To-do list>
- 1) In the explicit reference syntax draft, which sigil marks a read-only reference?
- 2) Condense the paragraph of the explicit reference syntax draft that begins "Reference to variable is actually implicit" into a short bulleted list that keeps its main facts.
- 3) Retype the stretch of the explicit reference syntax draft from "This syntax introduce" through "type error else)".

>> BEGIN Excerpt provided

Draft for a proposal of an Explicit Reference Syntax

Reference to variable is actually implicit in JS and depend on the type. In order to avoid mistake and unexpected behavior I suggest this new syntax. Moreover, it is common to encapsulate a primitive into an object (eg.: array) to reference it. This syntax also aims to prevent global mutable variable declaration used implicitly in functions and give a way to explicitly call them.

Syntax

This syntax introduce 2 new sigil

• @var (read only reference)

• &var (read write reference)

Read only references are seen like deep freeze object or const primitives

For variable declaration: sigil is mandtory in reference name from declaration to the end of use

For function: sigil is mandatory in arguments declaration and for arguments call (throws a type error else)

const delared references can't be reassigned

let declared refenrences can be rassigned

Type casts

Ok

• &var can be cast to @var

• &var can be cast to var

Throws

• @var can't be cast to &var

Runtime decision

• @var can be cast to var but can throws at runtime if trying to mutate

let source

let source2

const &constRef = source

let &letRef = source

&constRef = source2 //error, can't reassign const reference

&letRef source2 //ok

&var can't reference a const declared primitive

A variable can't have multiple mutable reference to prevent memory race

const source = /* any */

const &ref1 = source

const &ref2 = source //Error, source has already a mutable referenced

Examples

Global scope parameter

Old way

let userId = 0

async function getNextUser(url) {

const raw = await fetch(`${url}?id=${userId++}`)

>> END Excerpt provided
>> BEGIN Excerpted data

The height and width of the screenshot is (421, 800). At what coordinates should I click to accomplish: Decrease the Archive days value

>> END Excerpted data
>> BEGIN Excerpted data

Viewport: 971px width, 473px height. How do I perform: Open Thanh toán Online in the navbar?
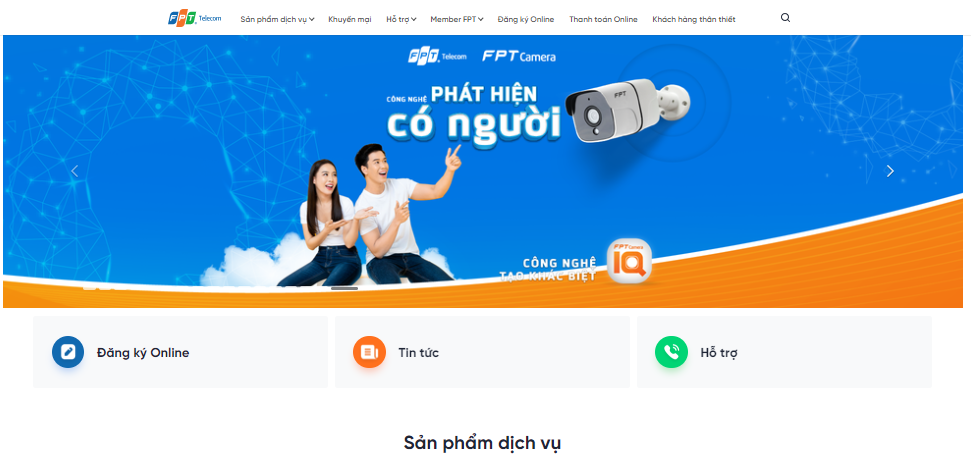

>> END Excerpted data

Responses per task>
- 1) The @ sigil, as in @var, marks a read-only reference.

- 2)
- In JS, references to variables are implicit and depend on the type.
- The new syntax is suggested to avoid mistakes and unexpected behavior.
- Primitives are commonly wrapped in an object, such as an array, so they can be referenced.
- The syntax also aims to prevent global mutable variable declarations from being used implicitly in functions and to give a way to call them explicitly.

- 3)
This syntax introduce 2 new sigil

• @var (read only reference)

• &var (read write reference)

Read only references are seen like deep freeze object or const primitives

For variable declaration: sigil is mandtory in reference name from declaration to the end of use

For function: sigil is mandatory in arguments declaration and for arguments call (throws a type error else)